Effects of exercise on l-carnitine and lipid metabolism in African catfish (Clarias gariepinus) fed different dietary l-carnitine and lipid levels
Ozorio, R.O.A. ; Ginneken, V.J.T. van; Bessa, R.J.B. ; Verstegen, M.W.A. ; Verreth, J.A.J. ; Huisman, E.A. - \ 2010
The British journal of nutrition 103 (2010)8. - ISSN 0007-1145 - p. 1139 - 1150.
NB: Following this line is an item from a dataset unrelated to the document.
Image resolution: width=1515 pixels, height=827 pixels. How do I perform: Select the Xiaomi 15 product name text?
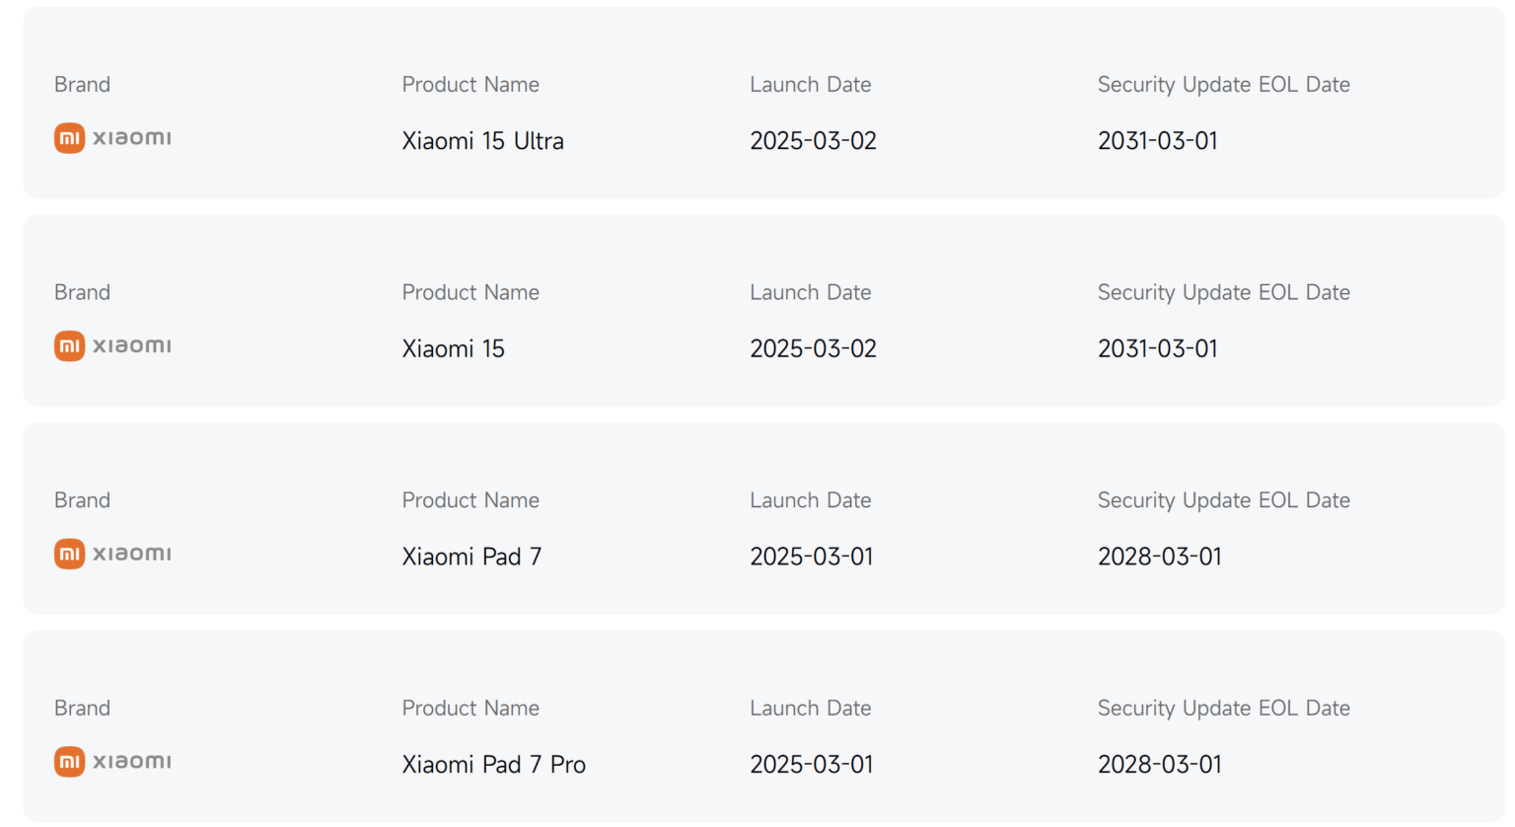[453, 347]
trout oncorhynchus-mykiss - bream pagrus-major - high-fat diets - salmo-salar l - rainbow-trout - growth-performance - exhaustive exercise - nutritional supplements - intermediary metabolism - swimming performance
African catfish (Clarias gariepinus) were fed four isonitrogenous diets (34 % crude protein), each containing one of two lipid (100 or 180 g/kg) and two l-carnitine (15 or 1000 mg/kg) levels. After 81 d of feeding, thirty-two fish (body weight 32 g) from each dietary group were randomly selected, sixteen fish were induced to a 3-h swim (speed of 1.5 body length (BL)/s), while the other sixteen fish were kept under resting condition. Fish fed 1000 mg l-carnitine accumulated 3.5 and 5 times more l-carnitine in plasma and muscle, respectively, than fish fed the 15 mg l-carnitine. Muscle l-carnitine content was significantly lower in exercised fish than in rested fish. High dietary lipid level (fish oil) led to an increase in muscle n-3 PUFA content and a decrease in SFA and MUFA content. In liver, the increase in dietary lipid level resulted in an increased levels of both n-6 and n-3 PUFA. l-carnitine supplementation significantly decreased n-3 PUFA content. Exercise decreased n-3 PUFA in both muscle and liver. Plasma lactate and lactate dehydrogenase, normally associated with increased glycolytic processes, were positively correlated with exercise and inversely correlated with dietary l-carnitine level. l-carnitine supplementation reduced significantly the RQ from 0.72 to 0.63, and an interaction between dietary l-carnitine and lipid was observed (P <0.03). Our results indicate that an increase in fatty acids (FA) intake may promote FA oxidation, and both carnitine and exercise might influence the regulation of FA oxidation selectivity.